Reviews

The detection game

    Gallows Hill by Margie Orford, Jonathan Ball, 2011.

    SECOND TAKE REVIEW: Jonathan Amid takes another look at Margie Orford’s novel following the flurry of commentary and counter-commentary about crime fiction and so-called ‘genre snobs’.

    How to read local crime fiction has, over the past week on SLiPnet, generated debate of such a multi-stranded, divergently convincing nature that one can at least be sure of one thing: no single pronouncement can be taken as self-evidently superior. Clearly, the critical game itself is a contest of detection: while “genre snobs” may see little more in SA crime fiction than reiterations of “stock” tropes invoking spectres of corruption, moral decay and “criminal” wrongdoing against an unstable middle-class order (trite clichés served up as social gruel for a gated bourgeoisie pigging out on superficial “entertainment”), “genre loyalists”, and certain critics, claim to see more. They certainly all see it very differently. And maybe that's the real point. The play of critical meta-detection is, perhaps, what it's really all about, on the literary-critical level of engagement.

    As Leon de Kock suggests, crime fiction persistently exceeds its generic parameters. Crime writers each have their own formal and stylistic stamp. No single work in the “genre” is free of influence or is entirely original, and crime/thriller writers all the way from Kerneels Breytenbach in the south to Diale Thlolwe in the north are mining the form in an increasingly sophisticated play of style and content, convention and subversion.

    Any attempt at critical analysis must, then, move beyond throwaway lines like “clever plot-twists”, “credible characterisation”, “interesting insights into the criminal mind”, or, most susperficially, "appalling revelations of the crime epidemic", to engage with responses such as Kavish Chetty’s to Lynda Gilfillan’s original criticism of the so-called “genre snobs". Chetty argues that Gallows Hill appears to explore “themes ... within the broad collision of a very familiar and curtailed set of circumstances”.

    In my view, Gallows Hill stages a complex, detailed collision of history and politics in Cape Town. Orford frames her novel with Faulkner’s assertion that “[t]he past is never dead. It’s not even past”, and she charts the way crime functions in interstitial spaces, mapping its extra-juridical excess in sites of historical importance. So yes, the circumstances of thematic exploration might be both “familiar” and “curtailed”, but Orford gets a pass because she occasions this “collision” in a three-dimensional way. Orford successfully intertwines the history of slavery and hangings at the Cape with late-apartheid activism, state-sponsored atrocities, and an unsolved murder amid venal postapartheid conditions.

    Are these thematic strands merely gratuitous? Does the novel use history mainly in service of a commercial genre? Can it really be that simple? Readers – and critics – must decide by submitting these texts to conceptual analysis.

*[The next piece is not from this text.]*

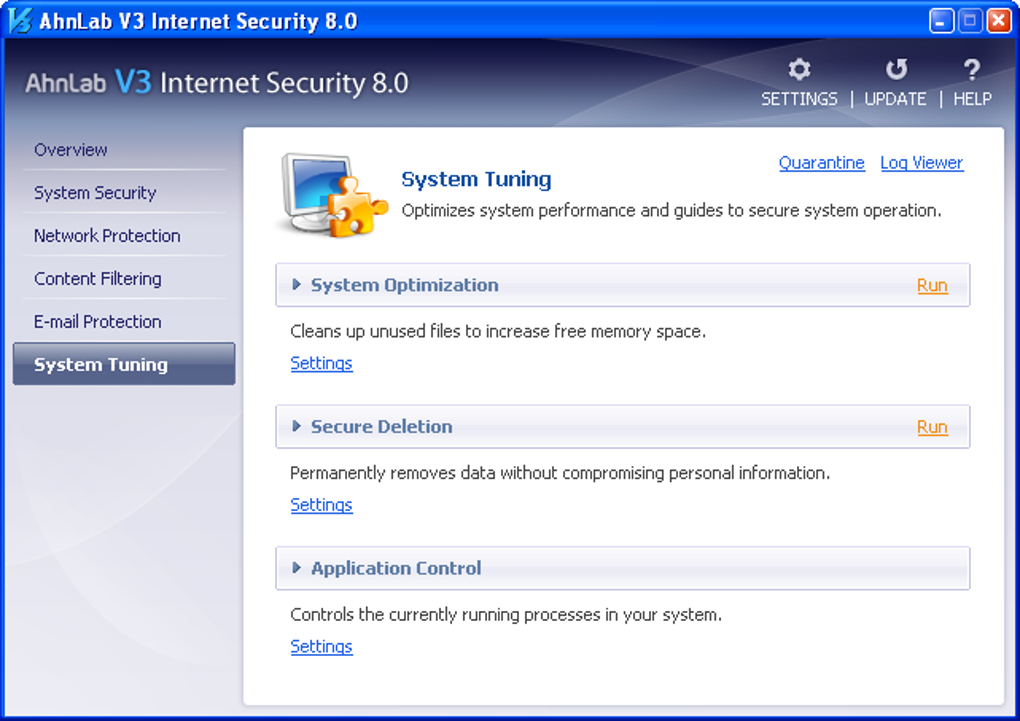
Task: Open the Log Viewer link
Action: [921, 163]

    Briefly, this is the story: the death of a Cape Town vagrant, Eva Afrika, leads to the accidental discovery of a mass grave of VOC-era slaves near the site of Gallows Hill, just above the city centre. On top of these very old skeletons, a more recent box is found holding the bones of a woman who is found to have been murdered in the late 1980s. The novel’s action interlinks these three layerings of space and time – pre-apartheid, grand apartheid, and postapartheid – creating temporal and spatial complexities in the midst of generic “thriller” elements.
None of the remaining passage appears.